Stevie nodded. “But—”
“Um, hey, guys?” The voice—a third voice—came from the back shadows of the pod.
Stevie yelped and launched forward, straight into Emilie, who’d yelled and started cutting her hands through the air like she had a black belt in karate. Stevie landed on top of her and they fell back into a stack of wood. Planks rained down around them, whacking into shins and elbows. When the clattering and banging stopped and the pod fell silent, Stevie somehow had Emilie’s leg wrapped around her neck.
“Who’s there?” Emilie held up her fists, ready to go as she tried to disentangle herself from Stevie.
Stevie raised her head and squinted into the darkness. “Violet?”
Like the ghost people claimed she was, Violet materialized from the back of the pod and crept forward, head ducked to avoid hitting it on the ceiling. She gave them a little wave.
“Uh, what the hell?” Emilie spat.
“Sorry,” Violet almost whispered. She didn’t meet their eyes. She wore strappy sandals and high-waist cotton pants. Her shirttails were tied in a knot at her waist. She even had a little bandanna wrapped around her head. “You guys came in here and started talking and I didn’t know what to do . . .”
“How ’bout telling someone you’re in here? A little warning maybe?” Emilie snapped.
Violet gri
maced at Emilie. “It was awfully sudden.”
“What are you even doing in here?” Stevie asked. She stood—or as much as she could—and dusted off her pants.
Violet’s shoulders hunched up to her ears, and Stevie suddenly understood. The pod was dark and away from prying eyes. Its seclusion probably felt safe for Violet.

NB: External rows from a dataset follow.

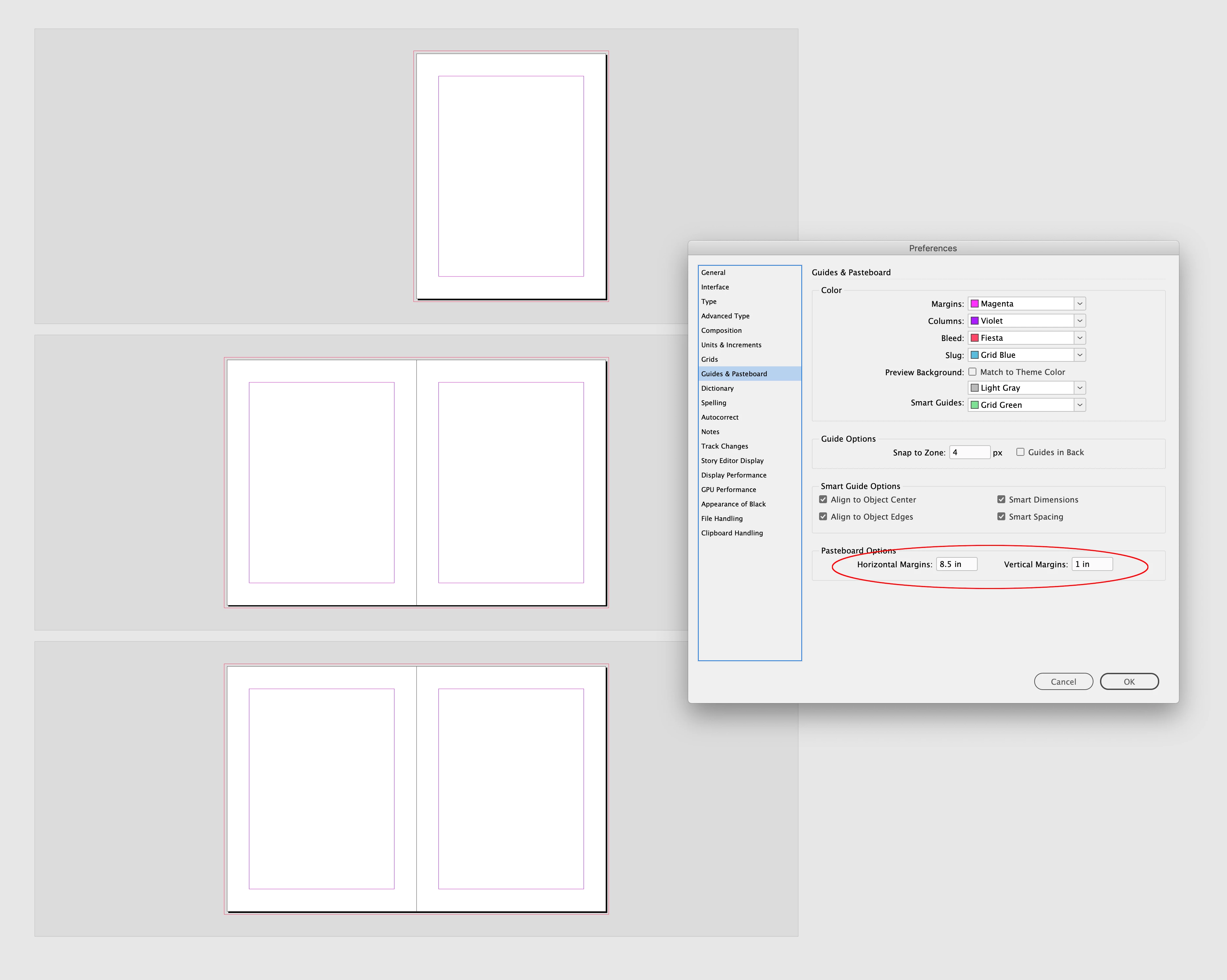The width and height of the screenshot is (1227, 980).
Task: Select Units & Increments in preferences list
Action: click(x=731, y=345)
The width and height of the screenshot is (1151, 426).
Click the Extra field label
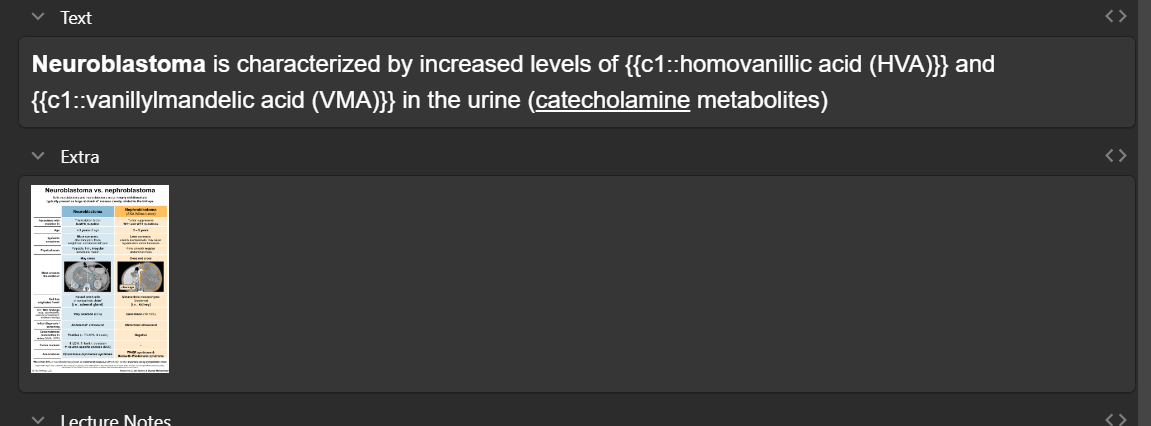click(x=79, y=157)
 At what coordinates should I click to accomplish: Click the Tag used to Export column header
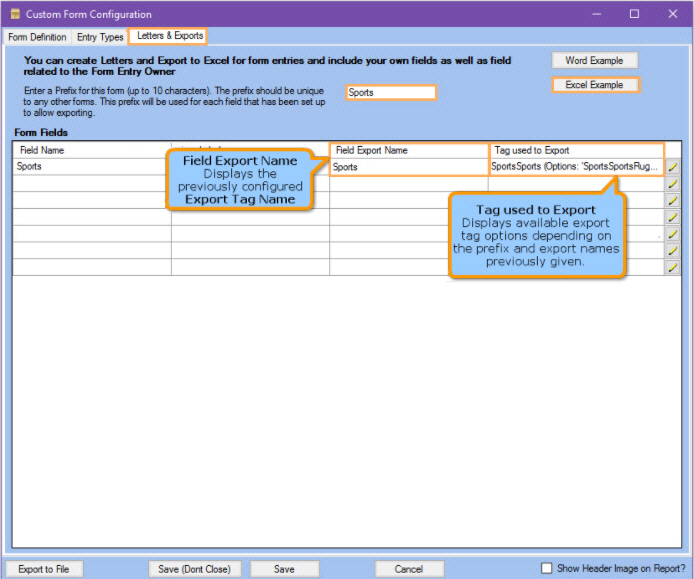(575, 150)
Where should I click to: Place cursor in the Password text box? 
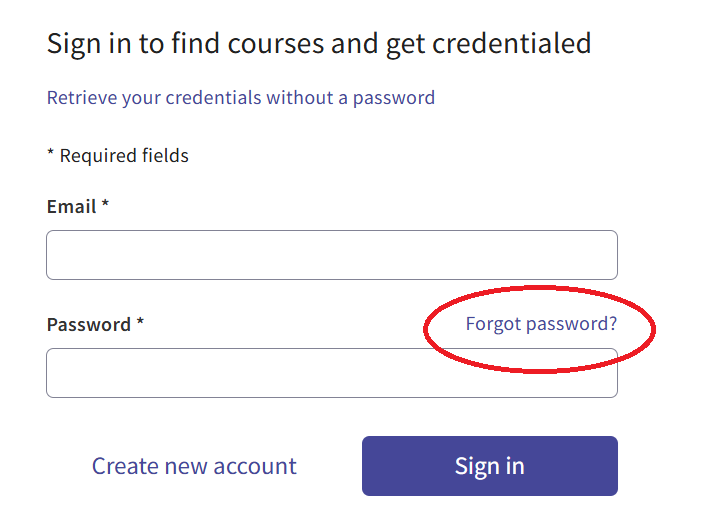pyautogui.click(x=331, y=373)
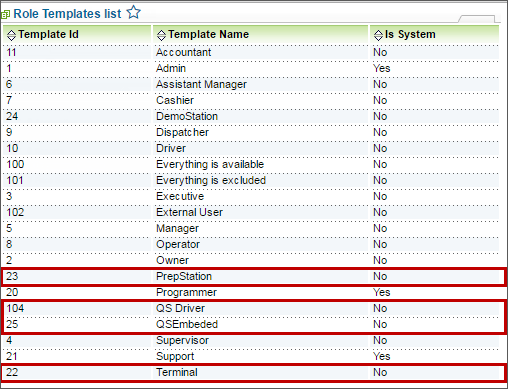Sort by Is System column arrows
This screenshot has height=389, width=508.
pos(378,35)
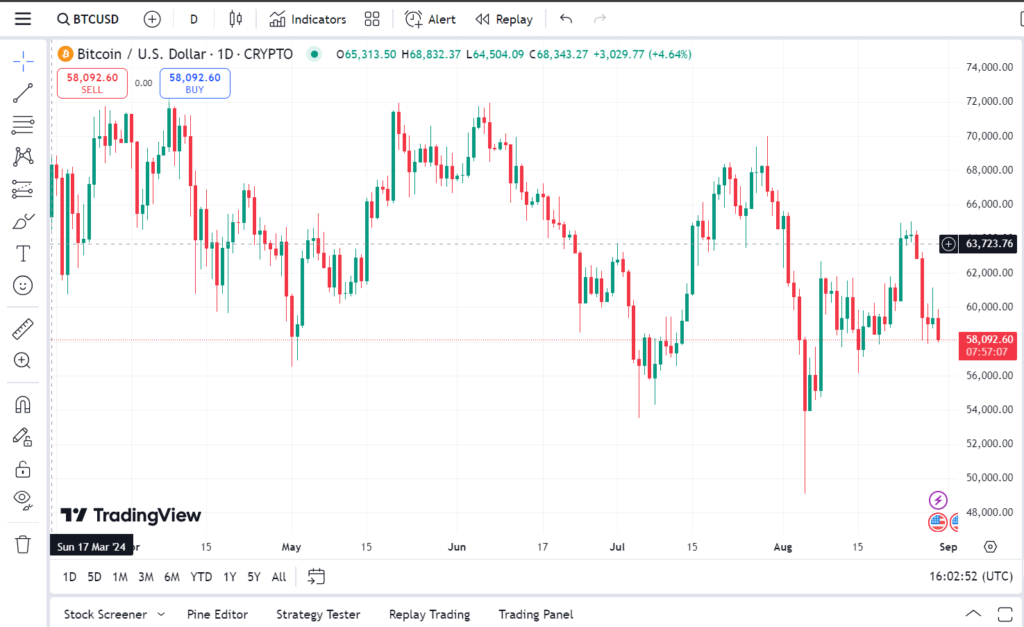1024x627 pixels.
Task: Toggle the Magnet mode snapping
Action: pyautogui.click(x=23, y=404)
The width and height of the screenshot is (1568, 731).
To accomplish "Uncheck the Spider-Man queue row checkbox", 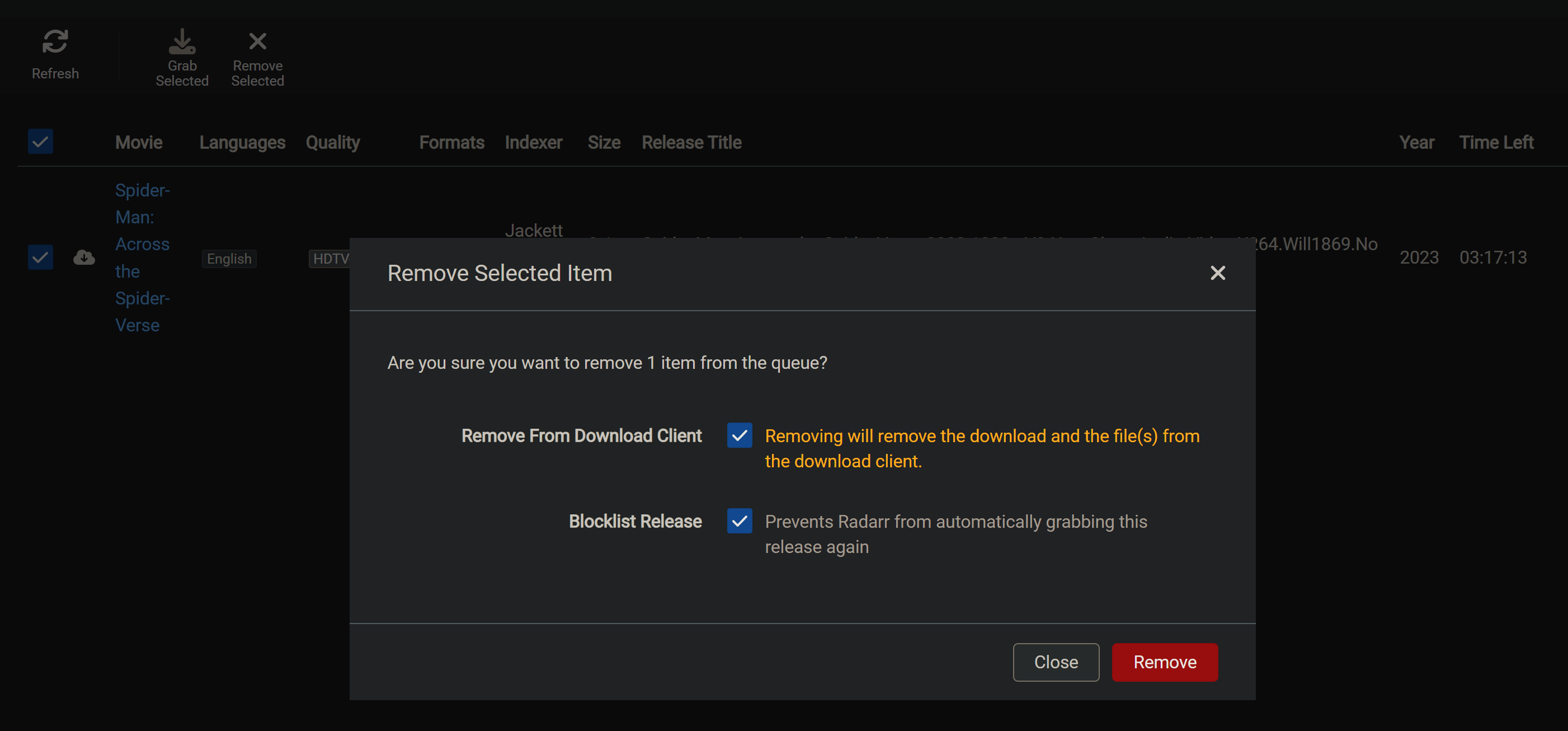I will (x=40, y=257).
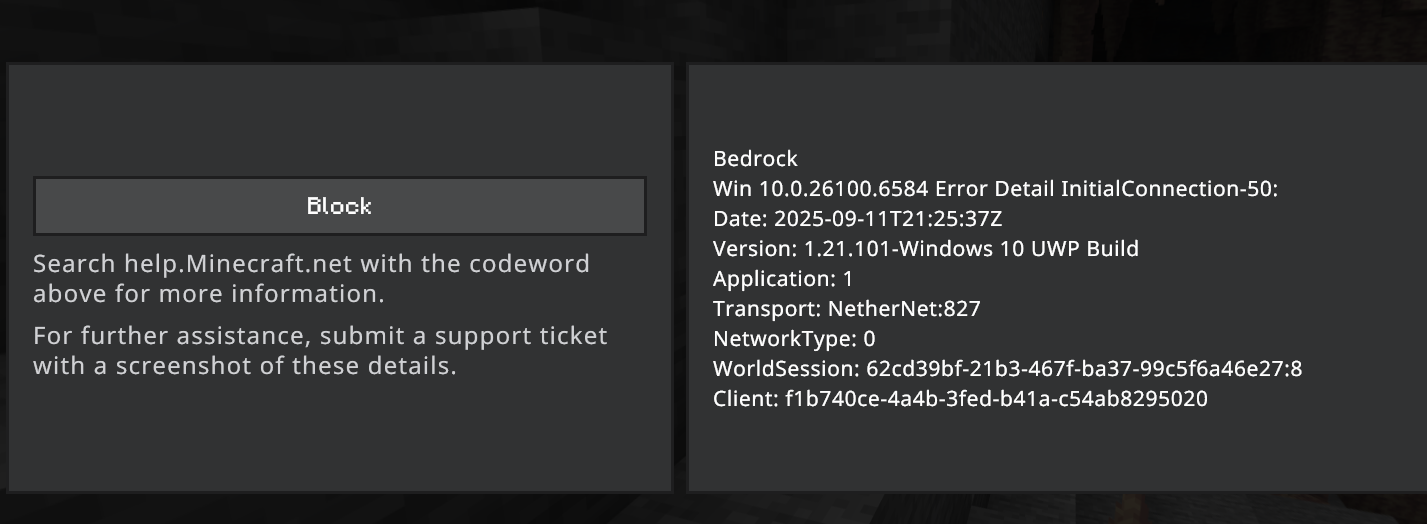Select the 2025-09-11T21:25:37Z timestamp
1427x524 pixels.
coord(887,219)
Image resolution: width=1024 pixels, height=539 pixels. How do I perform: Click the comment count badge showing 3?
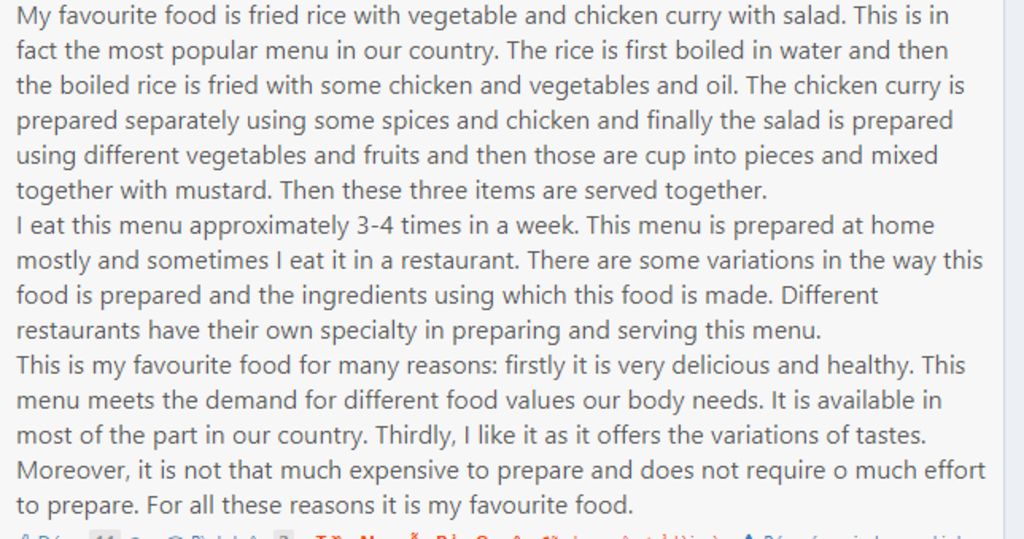coord(283,535)
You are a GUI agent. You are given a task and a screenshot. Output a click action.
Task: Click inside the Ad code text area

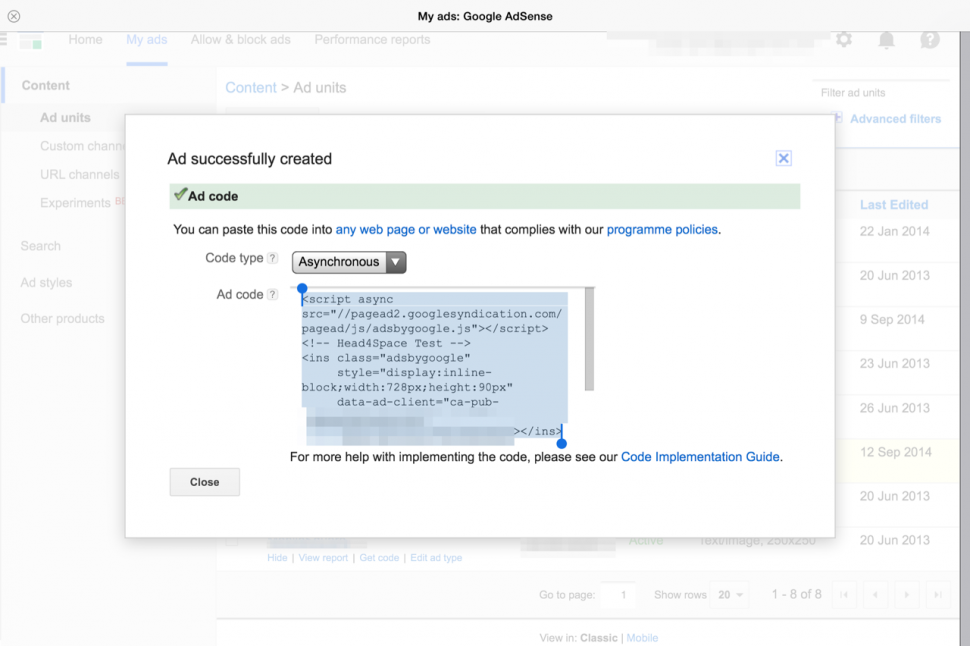click(435, 360)
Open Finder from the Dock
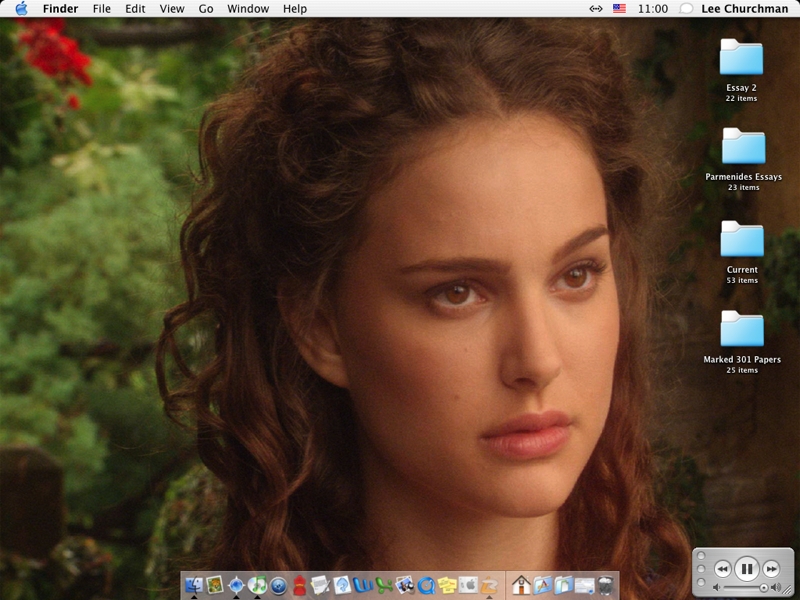The height and width of the screenshot is (600, 800). (193, 585)
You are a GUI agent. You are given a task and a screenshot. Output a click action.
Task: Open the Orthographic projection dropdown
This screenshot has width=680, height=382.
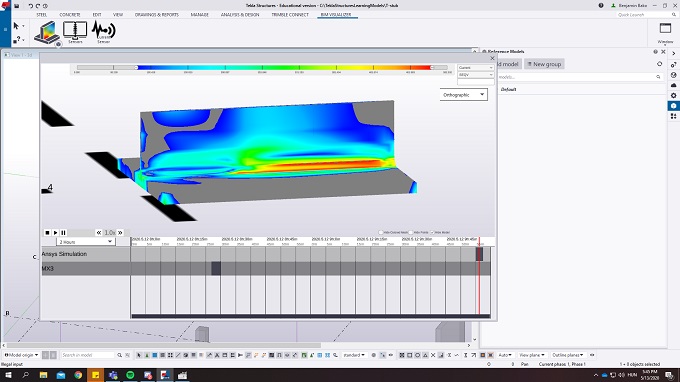tap(463, 95)
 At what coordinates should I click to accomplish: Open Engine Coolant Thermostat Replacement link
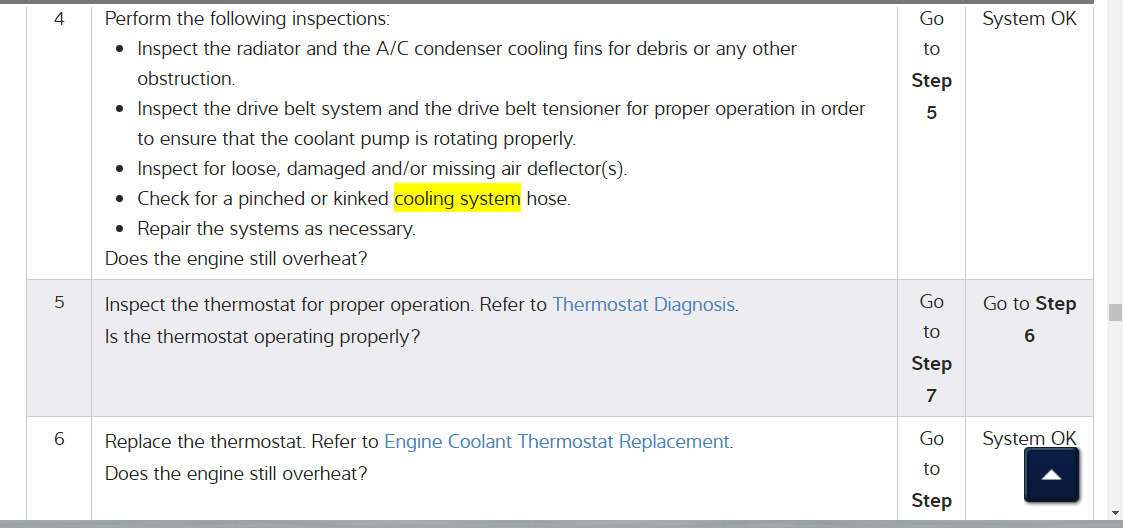(557, 442)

“Sometimes,” the young woman said, “when it’s too bright outside, I sit in here.” Her voice was barely more than a squeak and cracked with uncertainty.
“How much did you hear?” Emilie sounded hostile, like she was ready to break out mafia torture tricks or some shit.
“All of it,” Violet said honestly.
Stevie held up her hands before Emilie could go full-on Scarface. “Okay. No big deal. Violet is on our side. Right, Violet?”
“It won’t work.”
“Erm, excuse me?”
Stevie slapped an arm out to keep Emilie from advancing. “What do you mean?” she asked.
“The plan has flaws. It won’t work.” Violet shrugged like the cracks in their precious plan were obvious.
“Why don’t you just beam back up to wherever—”
“This isn’t Star Wars, Emilie.” Then, to Violet, Stevie asked, “Do you have any suggestions?”
“Star Trek,” Emilie muttered under her breath.
“You have to film today.”
“But then Shepherd has the footage he wants to finish the packages.” Emilie crossed her arms over her chest, ready to defend her plan to the death.
“And I really don’t want to film whatever he has planned for me today,” Stevie added.
“You will have to film it, but if Shepherd is fired at the end of the show and he’s liable for damages against you, then the network is liable too, especially if he blackmailed you into filming today, which he already has. The network won’t be able to use them. It’s the most failsafe way to get the network to align with you and not Shepherd. Right?”